I’m not usually one for plays. With limited time, funding and a wealth of options available in the West End there is almost always a musical I want to see that trumps my desire to sit through a play. However, there are rare occasions when I can’t quite resist, this was one of those.
Since our first trip in 2010, Regent’s Park Open Air Theatre has been a staple of my summer theatre-going schedule. It’s a stunning setting and nothing quite beats the satisfaction of booking on a night that skilfully misses the rain (we’ve been seven times over three years and not witnessed a drop!). With an always varied, high quality season of limited summer runs there is something for everyone; as the night draws in, breeze rustling through the leaves on the trees, birds floating from branch to branch (and the odd plane flying over London!)it’s difficult not to feel like you’re witnessing something special.
The best productions at Regent’s park are those that can use the space authentically (a viewpoint that perhaps originates from seeing Into the Woods there first). The high street focus of To Kill A Mockingbird allowed for this, although the set left a lot to the imagination (we were literally given a framework to colour in with our minds) – I enjoyed its simplicity. It allowed the setting I had imagined upon first reading the novel to stay with me, whether intentional or not, this is something I am grateful for.
The play was a mixture of narration (read directly from the novel) and dialogue; I found the narration a slightly lazy device, however, in hindsight I appreciate that without extensive use of monologues it might have been quite difficult to portray some of Scouts most profound, well known and almost clichéd thoughts.
The cast was very robust, with Robert Sean Leonard giving a textbook portrayal of Atticus. Particular kudos has to be given to the young cast: Eleanor Worthington-Cox (Scout), Callum Henderson (Jem) and Sebastian Clifford (Dill) all gave a performance miles beyond their years.
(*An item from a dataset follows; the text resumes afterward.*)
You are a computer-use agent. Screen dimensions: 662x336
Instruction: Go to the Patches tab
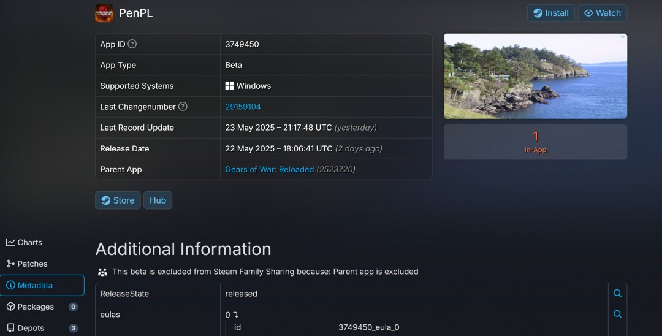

Having thoroughly enjoyed Eleanor’s performance as one of the original London Matildas I was delighted to see her on stage again … a definite star in the making.
Overall, we had a stunning night at the theatre. If you’ve read the novel, the play was exactly as you would hope and expect. Having studied the text in detail at school it was particularly poignant to hear some of the more famous lines delivered before my eyes … I was certainly not the only member of the audience to shed a quiet tear.
To Kill A Mockingbird returns to the open air theatre for a limited run in 2014 … definitely not one to be missed.